#### Listed entries ####

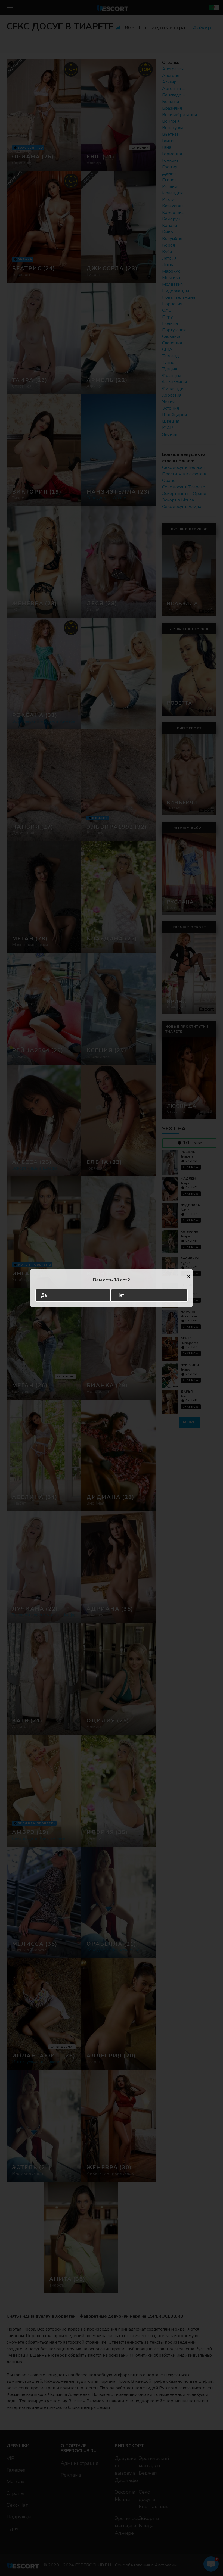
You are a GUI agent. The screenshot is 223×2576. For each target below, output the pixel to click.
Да (44, 1295)
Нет (120, 1295)
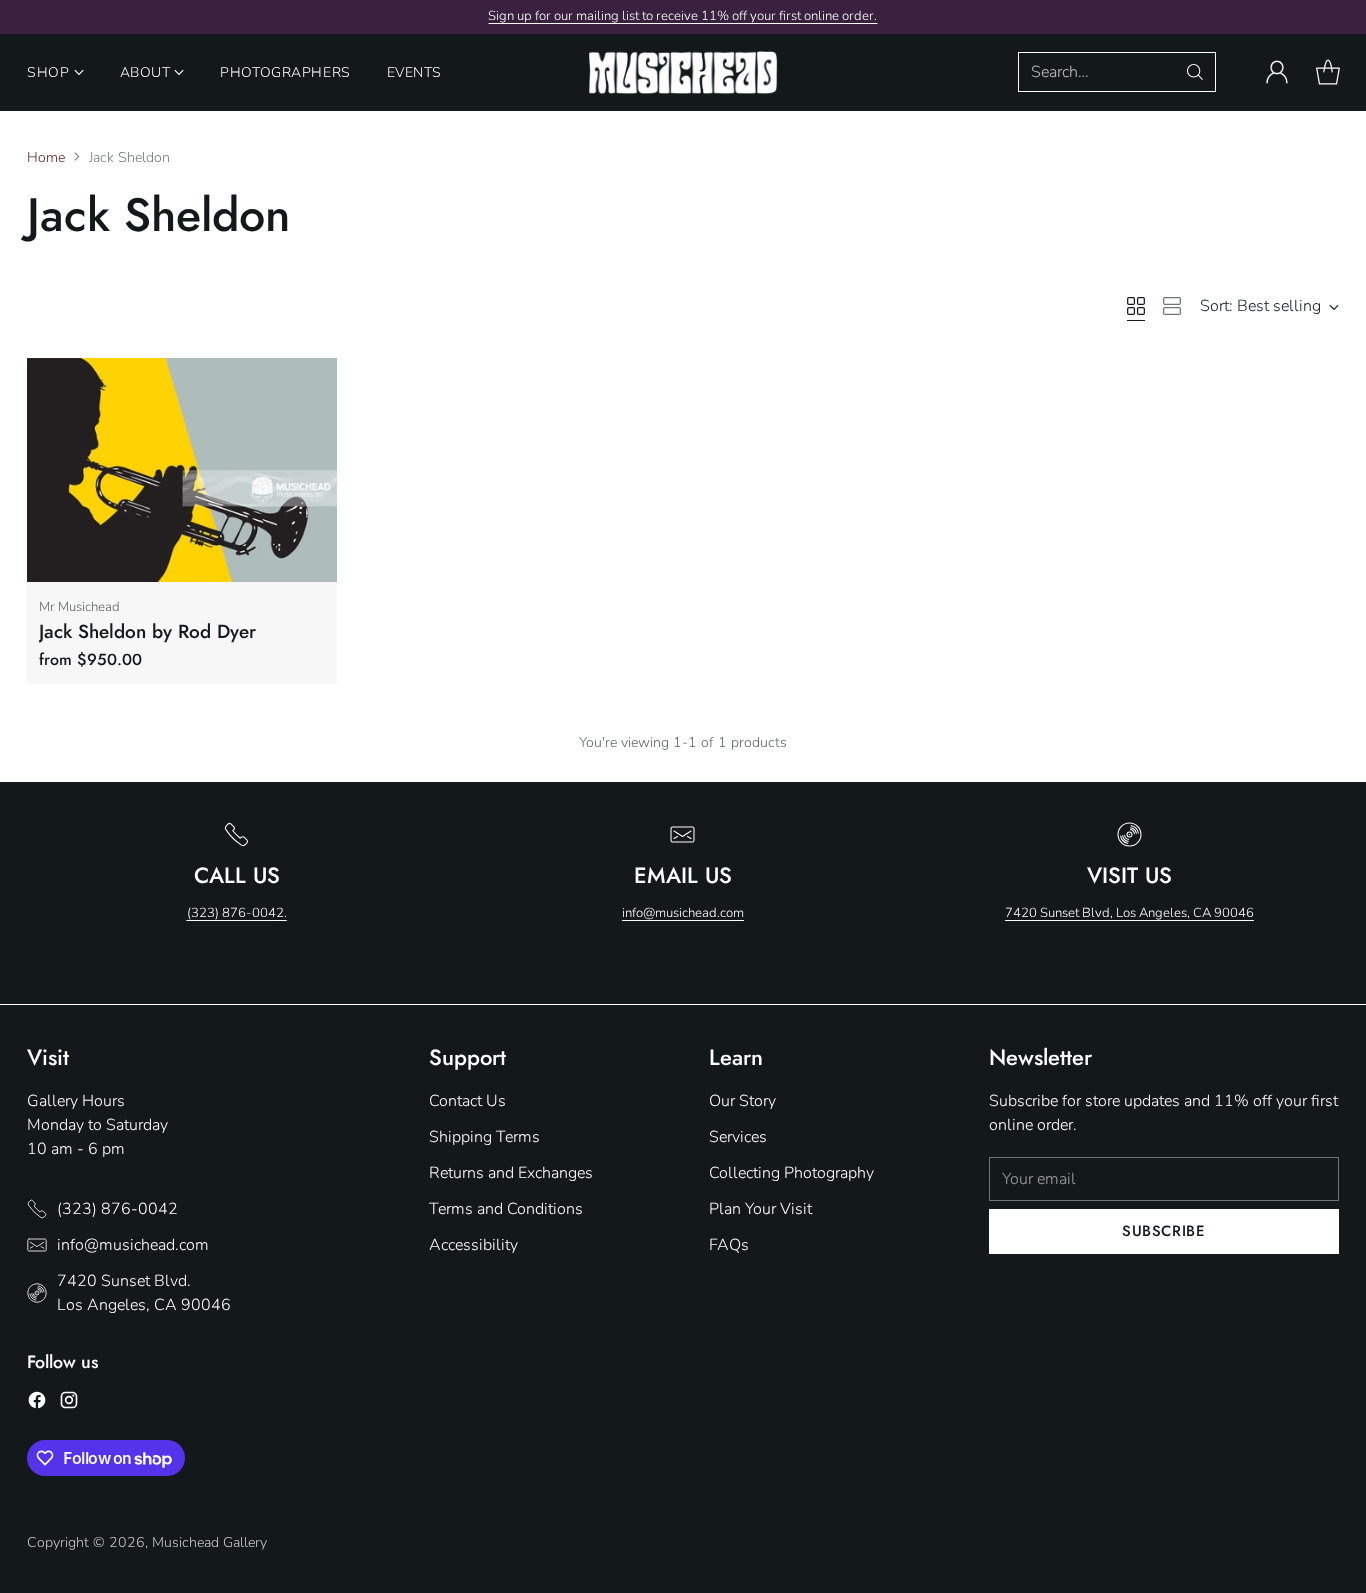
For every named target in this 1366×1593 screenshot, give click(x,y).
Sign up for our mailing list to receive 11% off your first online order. (682, 16)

####

# Task statement
Copy all lines in the listing above where the string "target" appears.

# Written solution
You are a GUI agent. The screenshot is 223×2576. For each target below, output the pixel to click.
For every named target in this 1366×1593 screenshot, give click(x,y).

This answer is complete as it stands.